◆ EXTRACTED MATERIAL
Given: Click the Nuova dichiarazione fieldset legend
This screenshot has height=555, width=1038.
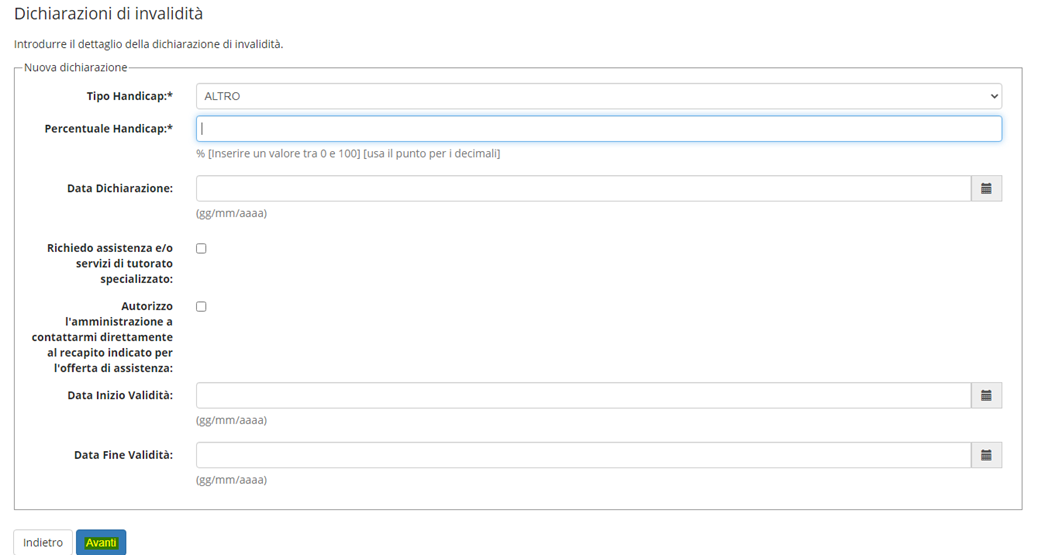Looking at the screenshot, I should tap(75, 68).
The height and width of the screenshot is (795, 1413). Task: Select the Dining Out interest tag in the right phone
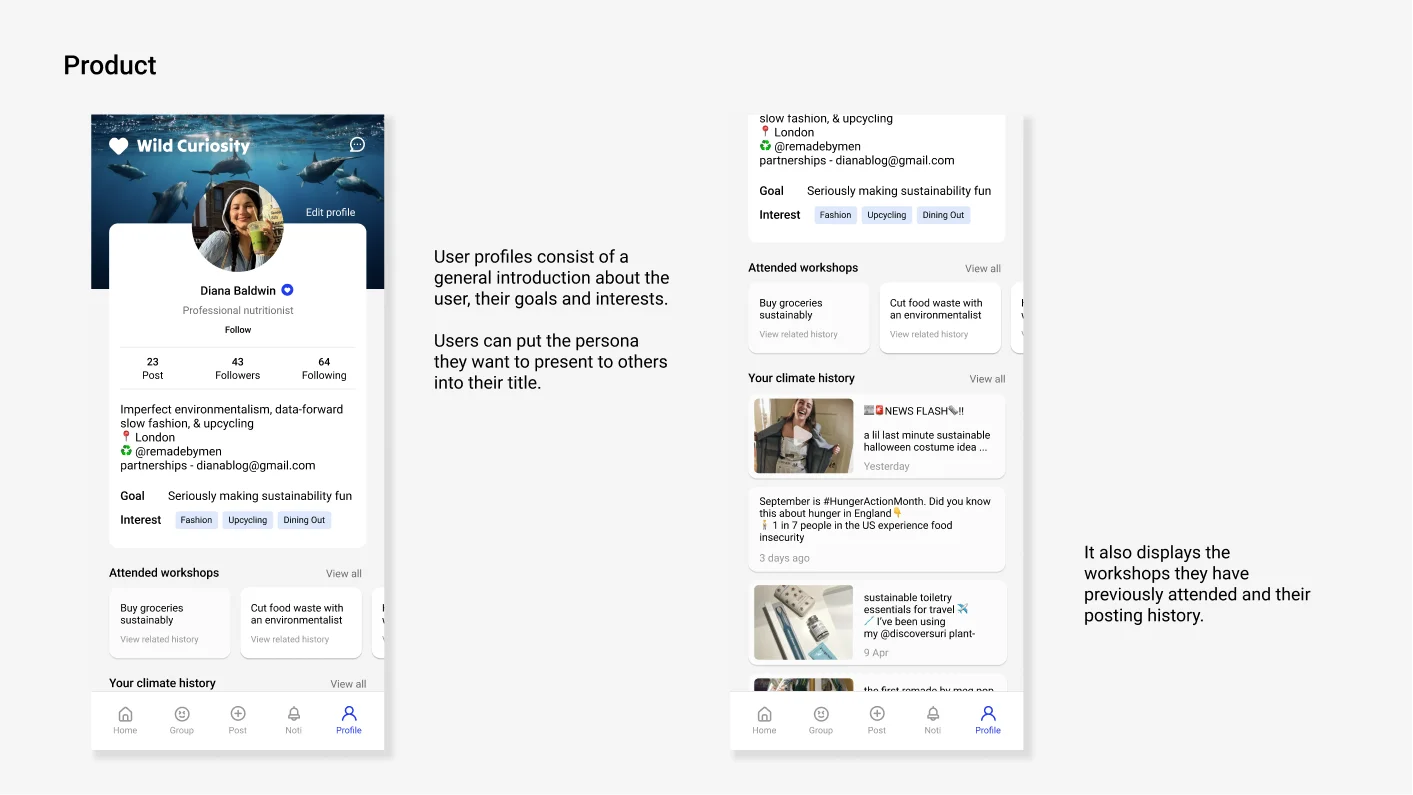click(943, 215)
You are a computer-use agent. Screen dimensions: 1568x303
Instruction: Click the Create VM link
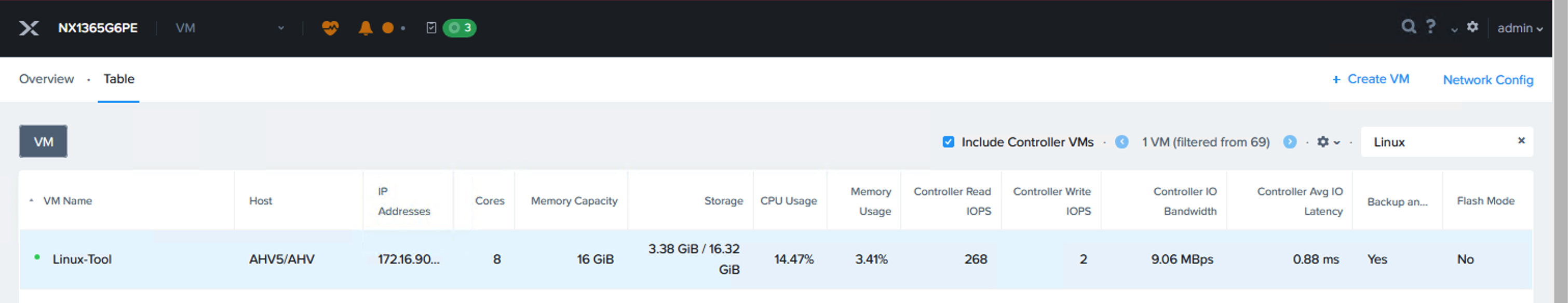[x=1370, y=79]
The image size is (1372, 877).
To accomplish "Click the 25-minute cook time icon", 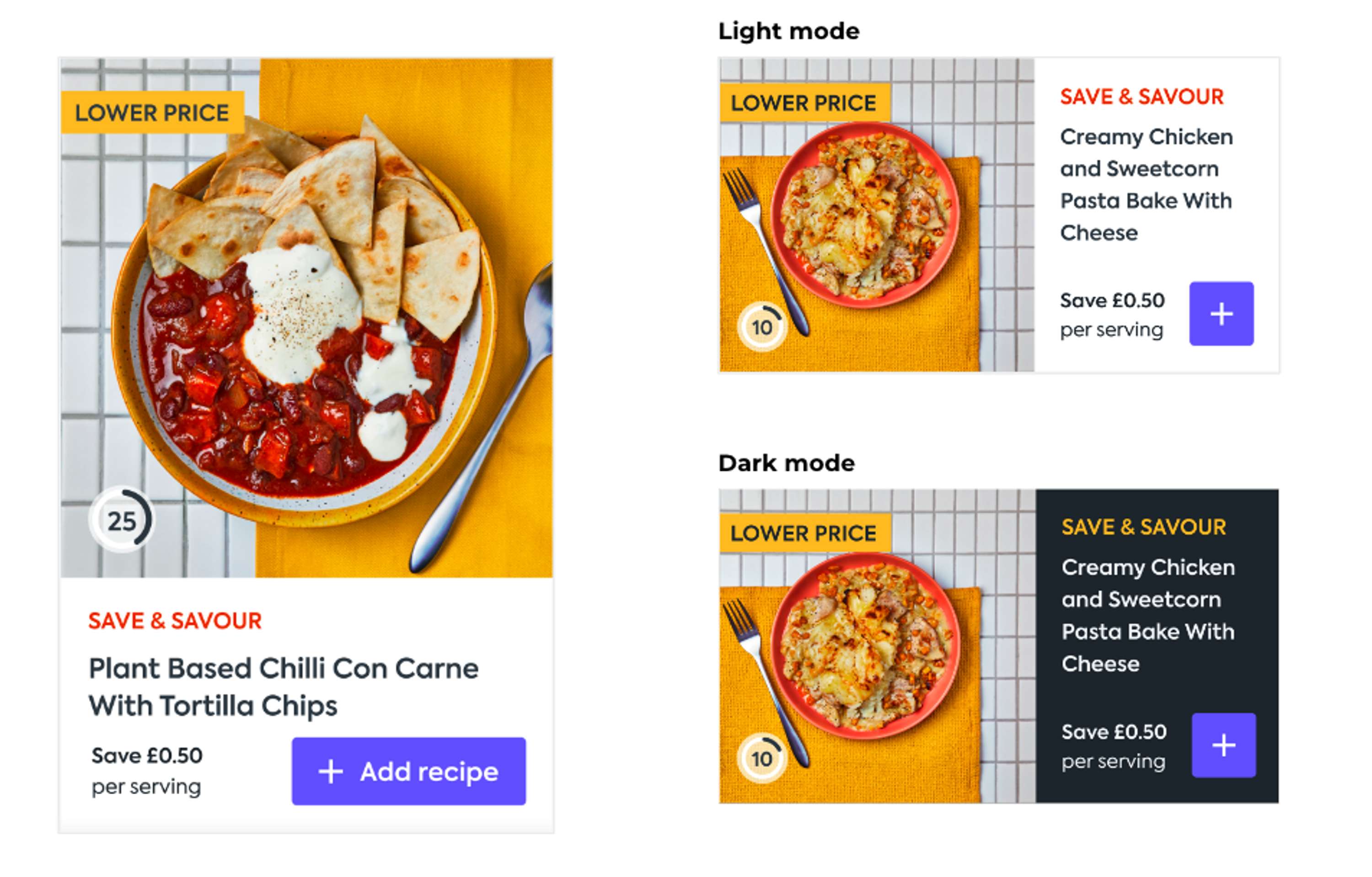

◆ DIRECTIONS FOR THIS TASK
Write the lines from the one with "This screenshot has height=555, width=1038." through the last line of the entries out again exactly, both ends included, and skip the pictures.

◆ SOLUTION BELOW
This screenshot has height=555, width=1038.
Looking at the screenshot, I should tap(75, 68).
The height and width of the screenshot is (795, 1413). Task: Select the Dining Out interest tag in the right phone
click(943, 215)
You are a computer-use agent. Screen dimensions: 1568x303
Instruction: Click the Create VM link
[x=1370, y=79]
The image size is (1372, 877).
To accomplish "Click the 25-minute cook time icon", 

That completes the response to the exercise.